### SOURCE INFORMATION
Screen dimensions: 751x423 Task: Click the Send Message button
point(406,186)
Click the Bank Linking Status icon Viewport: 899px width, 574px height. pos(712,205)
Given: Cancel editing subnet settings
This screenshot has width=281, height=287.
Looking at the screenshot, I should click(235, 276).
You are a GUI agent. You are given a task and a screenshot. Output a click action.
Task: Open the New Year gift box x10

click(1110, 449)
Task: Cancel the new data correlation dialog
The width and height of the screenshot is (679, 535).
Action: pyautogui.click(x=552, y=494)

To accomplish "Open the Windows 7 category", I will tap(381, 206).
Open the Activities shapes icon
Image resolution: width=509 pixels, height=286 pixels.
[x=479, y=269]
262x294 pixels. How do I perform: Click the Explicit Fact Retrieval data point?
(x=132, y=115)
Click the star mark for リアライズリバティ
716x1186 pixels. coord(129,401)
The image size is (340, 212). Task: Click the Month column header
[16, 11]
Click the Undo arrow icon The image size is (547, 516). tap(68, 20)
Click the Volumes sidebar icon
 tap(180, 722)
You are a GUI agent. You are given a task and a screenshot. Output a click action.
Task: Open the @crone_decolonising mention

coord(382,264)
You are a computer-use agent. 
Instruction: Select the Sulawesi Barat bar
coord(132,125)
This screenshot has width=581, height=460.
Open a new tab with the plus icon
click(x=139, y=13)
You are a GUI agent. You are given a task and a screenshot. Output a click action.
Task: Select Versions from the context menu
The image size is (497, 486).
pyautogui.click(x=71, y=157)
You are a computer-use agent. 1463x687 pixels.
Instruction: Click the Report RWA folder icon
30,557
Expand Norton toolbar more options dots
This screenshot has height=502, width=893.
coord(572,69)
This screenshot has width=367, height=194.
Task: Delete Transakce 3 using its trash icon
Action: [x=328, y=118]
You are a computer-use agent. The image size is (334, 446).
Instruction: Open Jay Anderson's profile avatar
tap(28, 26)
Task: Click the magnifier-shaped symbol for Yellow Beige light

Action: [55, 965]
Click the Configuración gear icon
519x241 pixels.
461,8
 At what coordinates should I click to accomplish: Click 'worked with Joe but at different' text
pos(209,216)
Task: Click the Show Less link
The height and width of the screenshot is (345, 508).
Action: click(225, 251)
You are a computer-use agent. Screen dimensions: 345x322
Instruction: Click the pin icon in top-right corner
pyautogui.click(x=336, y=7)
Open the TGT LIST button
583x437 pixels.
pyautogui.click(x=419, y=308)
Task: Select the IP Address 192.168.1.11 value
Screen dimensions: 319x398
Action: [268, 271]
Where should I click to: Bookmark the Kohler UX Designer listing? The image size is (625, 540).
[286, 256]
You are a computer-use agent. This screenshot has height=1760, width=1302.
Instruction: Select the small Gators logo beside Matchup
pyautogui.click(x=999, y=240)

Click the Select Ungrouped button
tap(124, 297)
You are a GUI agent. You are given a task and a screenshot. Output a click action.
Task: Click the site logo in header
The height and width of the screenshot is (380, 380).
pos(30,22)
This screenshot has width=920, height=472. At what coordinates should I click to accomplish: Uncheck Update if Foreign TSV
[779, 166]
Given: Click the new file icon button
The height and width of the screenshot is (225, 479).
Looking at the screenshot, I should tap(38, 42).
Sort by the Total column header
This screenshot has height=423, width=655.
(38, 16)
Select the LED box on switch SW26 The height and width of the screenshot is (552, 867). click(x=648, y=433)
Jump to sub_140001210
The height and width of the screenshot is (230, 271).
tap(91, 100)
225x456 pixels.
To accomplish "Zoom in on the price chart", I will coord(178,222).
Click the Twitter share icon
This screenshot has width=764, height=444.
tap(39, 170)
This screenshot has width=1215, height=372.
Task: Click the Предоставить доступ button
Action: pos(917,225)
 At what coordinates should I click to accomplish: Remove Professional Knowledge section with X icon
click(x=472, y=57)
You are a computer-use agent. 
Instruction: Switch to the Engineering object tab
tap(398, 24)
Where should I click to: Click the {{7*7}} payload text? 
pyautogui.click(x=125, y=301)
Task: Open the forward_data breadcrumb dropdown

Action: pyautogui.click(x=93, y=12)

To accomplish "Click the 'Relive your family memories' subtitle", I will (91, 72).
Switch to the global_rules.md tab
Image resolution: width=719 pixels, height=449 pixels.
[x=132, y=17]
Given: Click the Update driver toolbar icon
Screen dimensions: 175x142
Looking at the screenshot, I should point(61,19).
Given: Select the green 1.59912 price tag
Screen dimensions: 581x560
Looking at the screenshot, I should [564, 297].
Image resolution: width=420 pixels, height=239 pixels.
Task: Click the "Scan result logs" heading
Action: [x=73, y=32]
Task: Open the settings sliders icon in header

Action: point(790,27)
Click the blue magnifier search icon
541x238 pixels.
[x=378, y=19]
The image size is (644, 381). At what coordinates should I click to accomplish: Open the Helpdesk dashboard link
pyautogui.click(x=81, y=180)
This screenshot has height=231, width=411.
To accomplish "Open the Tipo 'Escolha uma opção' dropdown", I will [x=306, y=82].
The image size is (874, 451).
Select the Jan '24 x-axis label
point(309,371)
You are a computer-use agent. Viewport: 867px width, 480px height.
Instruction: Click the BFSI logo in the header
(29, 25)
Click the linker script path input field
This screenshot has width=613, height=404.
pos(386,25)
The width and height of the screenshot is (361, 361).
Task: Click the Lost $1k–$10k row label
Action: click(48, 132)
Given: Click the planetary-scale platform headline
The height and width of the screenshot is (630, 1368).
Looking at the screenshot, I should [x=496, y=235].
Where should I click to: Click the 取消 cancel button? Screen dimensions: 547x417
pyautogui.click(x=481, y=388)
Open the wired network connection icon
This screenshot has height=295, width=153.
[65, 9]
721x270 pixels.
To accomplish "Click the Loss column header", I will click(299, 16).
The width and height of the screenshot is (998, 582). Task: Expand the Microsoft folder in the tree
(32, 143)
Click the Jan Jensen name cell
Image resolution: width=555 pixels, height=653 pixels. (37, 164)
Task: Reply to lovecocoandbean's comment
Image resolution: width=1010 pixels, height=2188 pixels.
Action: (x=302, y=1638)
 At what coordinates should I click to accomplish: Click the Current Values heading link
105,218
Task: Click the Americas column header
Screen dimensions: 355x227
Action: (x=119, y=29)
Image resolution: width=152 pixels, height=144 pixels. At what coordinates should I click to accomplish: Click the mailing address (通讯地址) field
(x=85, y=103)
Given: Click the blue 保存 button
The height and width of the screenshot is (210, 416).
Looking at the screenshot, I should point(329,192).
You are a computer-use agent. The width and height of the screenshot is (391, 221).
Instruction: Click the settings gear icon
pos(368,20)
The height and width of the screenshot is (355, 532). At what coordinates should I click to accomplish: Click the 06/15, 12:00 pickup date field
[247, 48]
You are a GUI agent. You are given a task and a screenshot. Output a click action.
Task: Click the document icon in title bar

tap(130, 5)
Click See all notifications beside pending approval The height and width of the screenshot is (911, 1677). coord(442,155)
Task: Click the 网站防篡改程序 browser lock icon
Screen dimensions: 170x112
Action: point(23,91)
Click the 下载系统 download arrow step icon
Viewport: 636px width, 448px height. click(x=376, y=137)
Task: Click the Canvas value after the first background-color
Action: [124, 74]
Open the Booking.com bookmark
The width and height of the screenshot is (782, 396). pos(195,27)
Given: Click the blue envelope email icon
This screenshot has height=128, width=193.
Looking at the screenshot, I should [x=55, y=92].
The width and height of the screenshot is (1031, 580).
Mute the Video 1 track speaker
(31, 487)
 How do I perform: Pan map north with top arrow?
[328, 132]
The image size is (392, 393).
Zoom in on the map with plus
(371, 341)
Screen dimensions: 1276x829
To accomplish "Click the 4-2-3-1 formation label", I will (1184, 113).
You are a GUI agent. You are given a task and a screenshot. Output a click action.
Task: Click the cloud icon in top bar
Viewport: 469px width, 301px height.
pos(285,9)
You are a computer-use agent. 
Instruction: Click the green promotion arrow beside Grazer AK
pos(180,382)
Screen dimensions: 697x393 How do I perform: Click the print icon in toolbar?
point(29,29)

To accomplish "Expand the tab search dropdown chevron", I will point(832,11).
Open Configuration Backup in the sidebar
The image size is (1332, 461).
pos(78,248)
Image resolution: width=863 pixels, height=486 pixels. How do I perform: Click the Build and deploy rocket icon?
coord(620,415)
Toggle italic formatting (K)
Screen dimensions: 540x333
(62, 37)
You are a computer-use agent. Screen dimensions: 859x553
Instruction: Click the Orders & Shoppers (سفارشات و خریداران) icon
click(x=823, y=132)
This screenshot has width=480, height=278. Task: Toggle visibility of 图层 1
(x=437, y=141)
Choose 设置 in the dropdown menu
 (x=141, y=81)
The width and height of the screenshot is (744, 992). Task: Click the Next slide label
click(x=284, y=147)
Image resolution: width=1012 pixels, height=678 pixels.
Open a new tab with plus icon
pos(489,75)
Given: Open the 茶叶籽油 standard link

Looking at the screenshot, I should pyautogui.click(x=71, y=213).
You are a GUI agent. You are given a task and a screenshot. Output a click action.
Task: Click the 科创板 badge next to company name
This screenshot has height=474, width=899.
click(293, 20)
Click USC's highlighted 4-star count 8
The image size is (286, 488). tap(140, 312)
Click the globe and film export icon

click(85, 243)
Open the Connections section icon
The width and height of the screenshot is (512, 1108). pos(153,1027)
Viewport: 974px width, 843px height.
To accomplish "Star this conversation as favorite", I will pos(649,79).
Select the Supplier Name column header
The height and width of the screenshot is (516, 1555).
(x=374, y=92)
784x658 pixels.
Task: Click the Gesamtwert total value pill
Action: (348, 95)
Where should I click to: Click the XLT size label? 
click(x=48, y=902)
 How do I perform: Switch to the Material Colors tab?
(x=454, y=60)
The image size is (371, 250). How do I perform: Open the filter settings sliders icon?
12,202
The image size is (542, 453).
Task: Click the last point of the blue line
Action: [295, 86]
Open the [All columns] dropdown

### YOUR ASSIGNMENT
Above this instruction are the records; retype exactly the lines from the one containing "Open the Booking.com bookmark" up to and including the one containing "You are a computer-use agent. Screen dimensions: 859x553".

### RESPONSE BELOW
Open the Booking.com bookmark
The width and height of the screenshot is (782, 396). pos(195,27)
Given: Click the blue envelope email icon
This screenshot has height=128, width=193.
Looking at the screenshot, I should [x=55, y=92].
The width and height of the screenshot is (1031, 580).
Mute the Video 1 track speaker
(31, 487)
 How do I perform: Pan map north with top arrow?
[328, 132]
The image size is (392, 393).
Zoom in on the map with plus
(371, 341)
Screen dimensions: 1276x829
To accomplish "Click the 4-2-3-1 formation label", I will (1184, 113).
You are a GUI agent. You are given a task and a screenshot. Output a click action.
Task: Click the cloud icon in top bar
Viewport: 469px width, 301px height.
pos(285,9)
You are a computer-use agent. 
Instruction: Click the green promotion arrow beside Grazer AK
pos(180,382)
Screen dimensions: 697x393 How do I perform: Click the print icon in toolbar?
point(29,29)

To accomplish "Expand the tab search dropdown chevron", I will point(832,11).
Open Configuration Backup in the sidebar
The image size is (1332, 461).
pos(78,248)
Image resolution: width=863 pixels, height=486 pixels. How do I perform: Click the Build and deploy rocket icon?
coord(620,415)
Toggle italic formatting (K)
Screen dimensions: 540x333
(62, 37)
You are a computer-use agent. Screen dimensions: 859x553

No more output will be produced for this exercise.